LISTE DES TÂCHES -
[a] Dans le texte sur les Bains, combien la buvette fait-elle payer le plat du jour aux AVS et aux chômeurs ?
[b] Rédigez la suite du texte sur les Bains à partir de sa dernière phrase.

PASSAGE -
Les activités culturelles font partie d’un tout, s’inscrivent aux côtés d’autres activités, sportives notamment, dans un cadre exceptionnel au bord de l’eau avec sa fascination et ses dangers, adossé à un quartier interlope à la réputation sulfureuse. La buvette aux prix populaires – un plat du jour soigné 14 francs, 11 francs pour AVS et chômeurs – sert des milliers de repas par an. Devenue une sàrl indépendante, elle verse désormais son loyer à l’AUBP. AUBP et buvette en tant qu’employeurs assurent pour 3 millions de francs d’emplois annuels.
Une expérience unique de gestion associative
Ce qui est remarquable dans l’expérience de gestion associative des Bains, c’est sa longévité. Certes, il y a eu des crises, des erreurs de casting dans les instances dirigeantes, des redéfinitions parfois douloureuses entre les différents secteurs d’activité – buvette, sauna, hammam, culture, sécurité – et il y en aura encore. Mais à chaque fois on s’en est sorti «par en haut». La plupart des expériences «alternatives» issues de l’enthousiasme des années 1980 ont capoté, asphyxiées par l’idéologie de l’altérité et l’incapacité qui en découle à gérer les questions de sécurité, à faire le tri entre ce qui est licite et nuisible à la vie collective et à se renouveler. L’AUBP a, dès son origine, consigné ses valeurs de référence dans une «Charte» dont le respect est garanti par des personnalités aussi dévouées qu’avisées qui ont su s’entourer au fil des années d’autres personnes partageant leur conviction. Tant les responsables de l’AUBP que le personnel des Bains et de la buvette rendent un service important à la collectivité en gérant un lieu sécurisé, familial, d’une propreté exemplaire, et surtout festif.
Il y a des équipes qui y veillent en collaboration avec le personnel; des membres du personnel sont formés à la gestion de conflits sans violence. L’activité de dealers est contrecarrée, les incivilités sous contrôle: un travail indispensable, efficace et invisible aux usagers qui en bénéficient.

DONNÉES AFFICHÉES -

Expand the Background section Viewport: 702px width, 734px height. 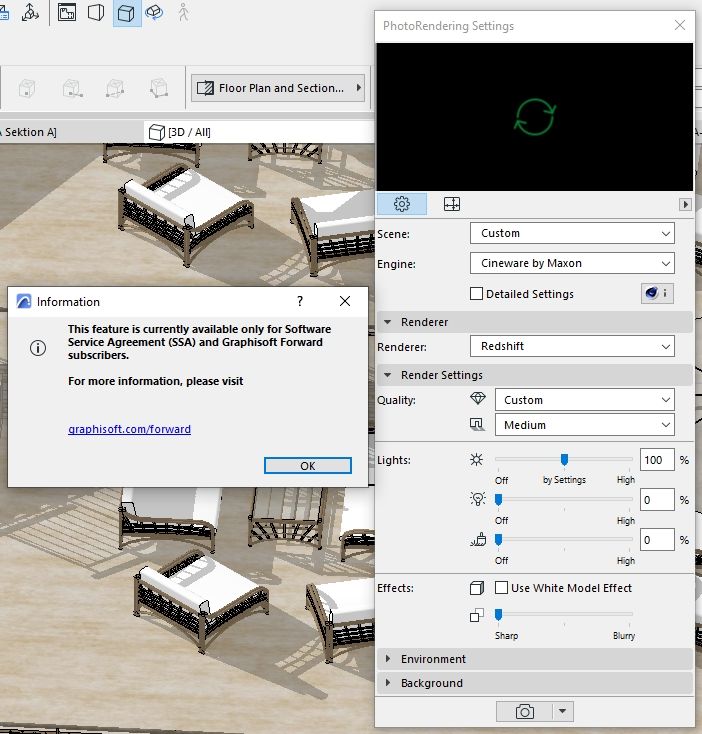coord(431,683)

RÉPONSES FINALES -
[a] 11 francs.

[b]
L’Association d’Usagers des Bains des Pâquis (AUBP) a été fondée en février 1987 pour contrer un projet de la Ville de Genève de démolition-reconstruction contraire aux attentes des usagers qui souhaitaient juste la rénovation des Bains dans «l’esprit de convivialité, du mélange de générations et de genres, de sobriété et de popularité» qui prévalait jusqu’alors.
Des rencontres avec les architectes et les élus se sont succédé sans aboutir. En décembre 1987, l’échec est consommé: le Conseil municipal vote le projet. L’AUBP décide alors de lancer un référendum récoltant rapidement plus de 9000 signatures. La votation est fixée au 25 septembre 1988. La campagne est financée par les spectacles et les fêtes organisés aux Bains: artistes et musiciens se produisent gratuitement. Graphistes, cinéastes et dessinateurs se mobilisent également pour donner aux affiches des votations une signature particulière. On mobilise chez les commerçants alentour, dans les maisons de quartier, les espaces culturels, et, le 25 septembre, près de 17000 citoyens, 72% de votants, votent «non» à la destruction des Bains. Les autorités de la Ville de Genève ont visiblement sous-estimé les attaches affectives des Genevois aux Bains des Pâquis.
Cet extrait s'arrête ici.